= Study text =
·····
Though it appears that chasteberry could help balance certain hormones like prolactin, many scientists agree that further research in humans is needed to make any conclusions about its effectiveness (56, 57).

SUMMARY

Chasteberry might work as a hormone balancer by targeting the hormone prolactin. By lowering how much prolactin is in the blood, the herb could help treat symptoms of PMS.

Marjoram and other types of herbal shrubs of the Origanum genus, such as oregano, have been used in traditional medicine for various ailments (58, 59, 60).

The herb contains bioactive plant compounds like flavonoids and phenolic acids, both of which are likely partially responsible for its medicinal properties (58, 60).

Early research on marjoram in humans and animals has evaluated how it could reduce stress and help people with PCOS (61).

For example, a recent study found that rats induced with PCOS had improved levels of estradiol — a hormone produced by the ovaries — after being treated with marjoram extract (62).

Also, one small human study had people with PCOS drink marjoram tea twice daily for 1 month. Compared with the placebo treatment, marjoram tea was linked to significant reductions in fasting insulin hormone levels, which could indicate improved blood sugar management (63).
·····
= Source information =

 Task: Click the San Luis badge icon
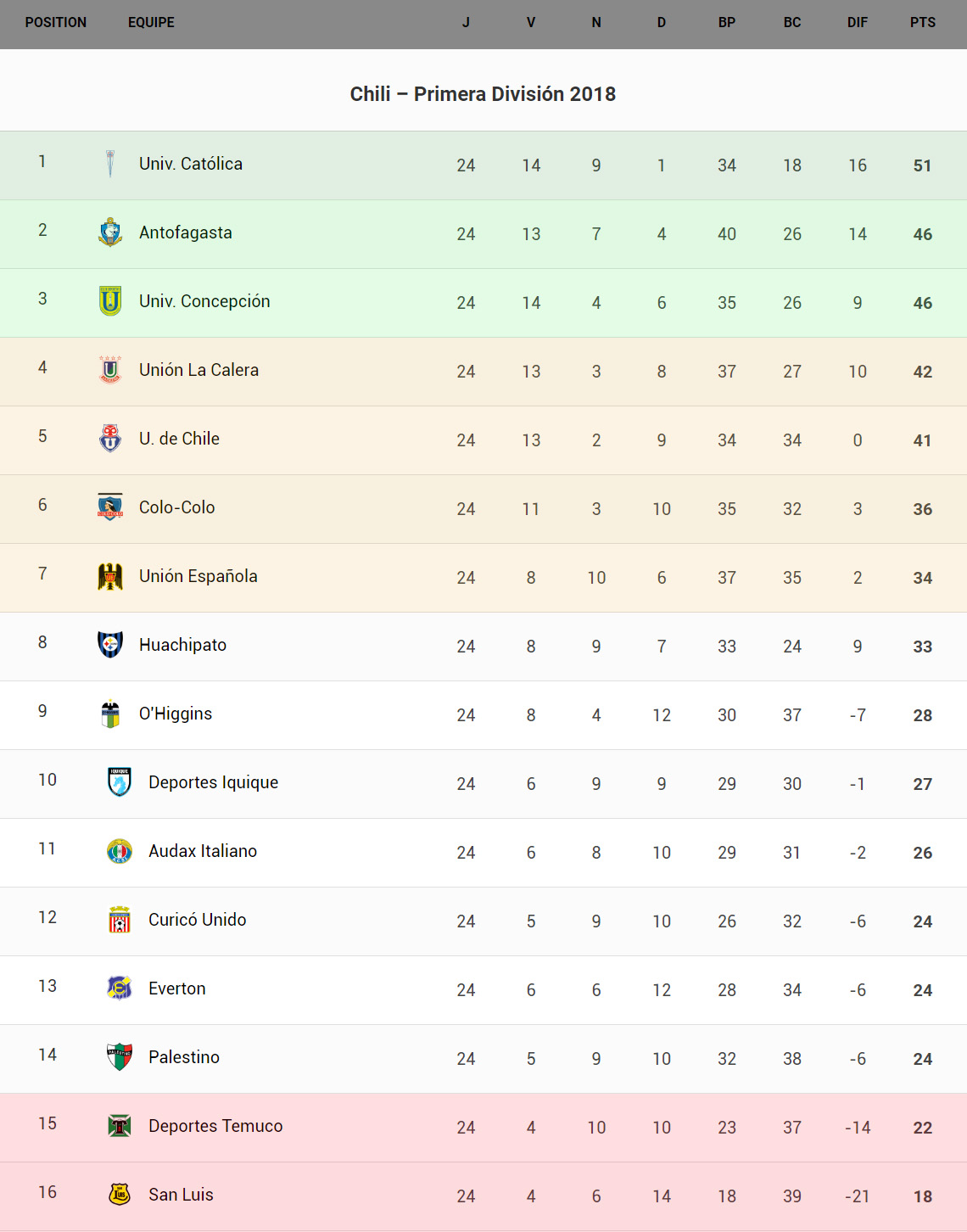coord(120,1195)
·····
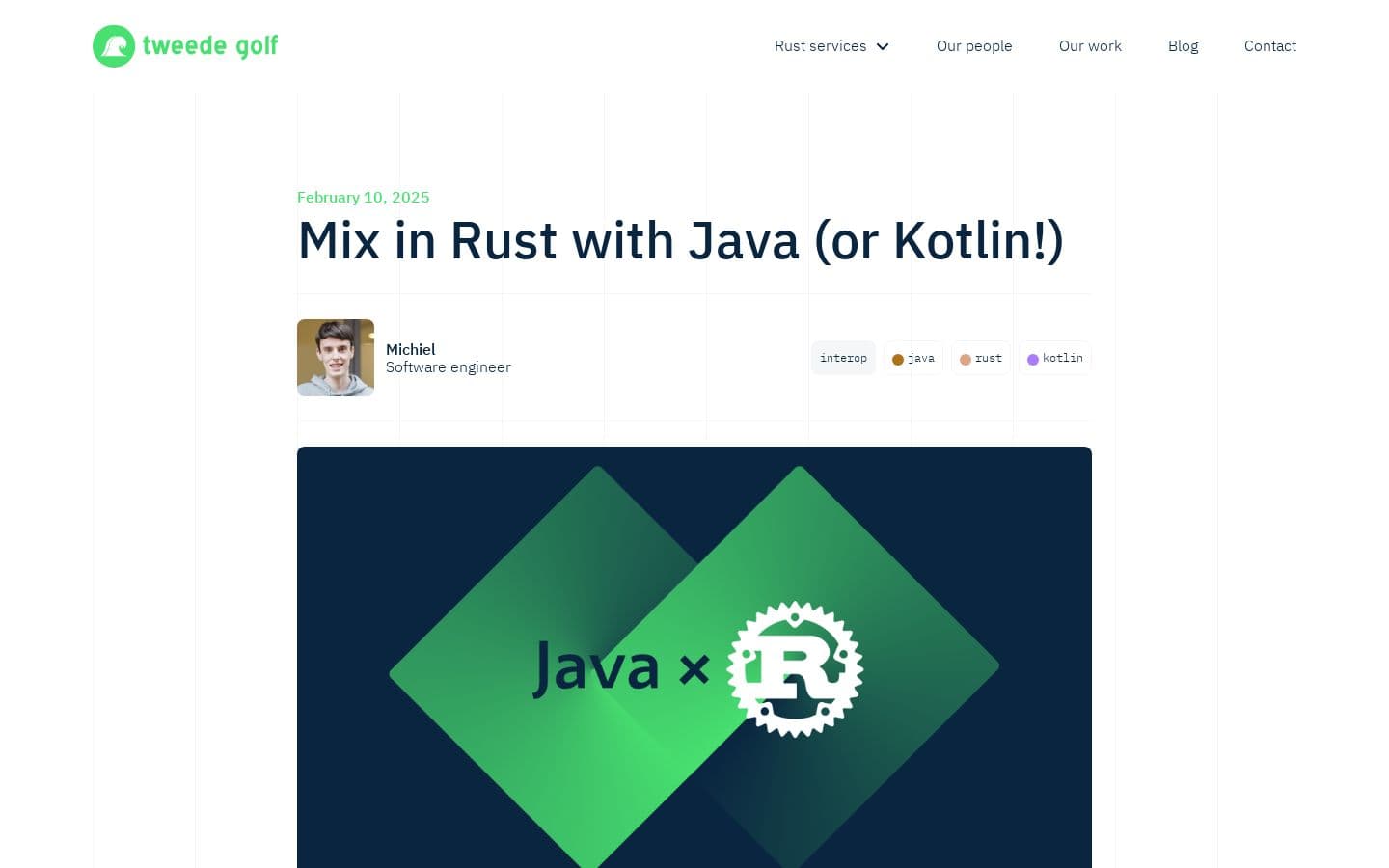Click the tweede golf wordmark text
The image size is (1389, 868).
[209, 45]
·····
= Activity A =
Edit the part of the passage on herbs and hormones that opens with the words "The herb contains" and closes with "sugar management (63).", putting "marjoram infusion" in place of "marjoram tea".
= Activity B =
Answer these questions using the passage on herbs and hormones:
(i) Which hormone might chasteberry target to act as a hormone balancer?
(ii) What bioactive plant compounds does marjoram contain?
(iii) How often and for how long did people with PCOS drink marjoram tea in the small human study?
= Activity C =
Write the next part of the passage on herbs and hormones, continuing from its final sentence.

= Answer space A =
The herb contains bioactive plant compounds like flavonoids and phenolic acids, both of which are likely partially responsible for its medicinal properties (58, 60).

Early research on marjoram in humans and animals has evaluated how it could reduce stress and help people with PCOS (61).

For example, a recent study found that rats induced with PCOS had improved levels of estradiol — a hormone produced by the ovaries — after being treated with marjoram extract (62).

Also, one small human study had people with PCOS drink marjoram infusion twice daily for 1 month. Compared with the placebo treatment, marjoram infusion was linked to significant reductions in fasting insulin hormone levels, which could indicate improved blood sugar management (63).

= Answer space B =
(i) Prolactin.
(ii) Flavonoids and phenolic acids.
(iii) Twice daily for 1 month.

= Answer space C =
However, it’s too early to say how marjoram is best used as an herbal supplement to improve hormonal imbalances. Plus, some scientists warn that there’s a lack of research on the safety of the long-term or intensive use of hormone-altering herbs (64, 65).

SUMMARY

Marjoram appears to influence cortisol, estradiol, and insulin. Though the herb has been used for many years, scientists are just now learning the safest and most effective ways to use it.

Medicinal herbs are just one of many treatment options for hormonal imbalances.

Herbs may be best used for balancing hormones when paired with other evidence-based therapies.

The best treatment options for you depend on the cause of the imbalance, your lifestyle factors, and more. As such, it’s best to discuss options with your doctor or healthcare provider before taking medicinal herbs or starting any type of hormone therapy.

The following is an overview of how to balance your hormones:

  • Eat a healthy diet. A balanced diet that’s rich in lean protein, healthy fats, and fiber but contains limited amounts of processed sugar may help balance the hormones that regulate your appetite, metabolism, and mood (66, 67, 68, 69, 70).
  • Drink green tea. Green tea may help balance insulin in some people by improving the body’s response to the hormone, although the potential effects of green tea extract on insulin resistance warrant further investigation (71, 72, 73, 74, 75).
  • Get regular exercise. Engaging in physical activity appears to influence appetite hormones and improve the body’s use of the hormone insulin (76, 77, 78, 79).
  • Manage your stress. Too much stress can drastically change levels of hormones like cortisol and adrenaline. Calming activities like yoga, listening to music, or taking a walk in nature might relieve stress and keep these hormones in balance (80, 81, 82, 83).
  • Get enough sleep. Getting too little sleep or being exposed to artificial light during nighttime hours may lead to disruptions in melatonin and cortisol. It may also influence insulin resistance (84, 85).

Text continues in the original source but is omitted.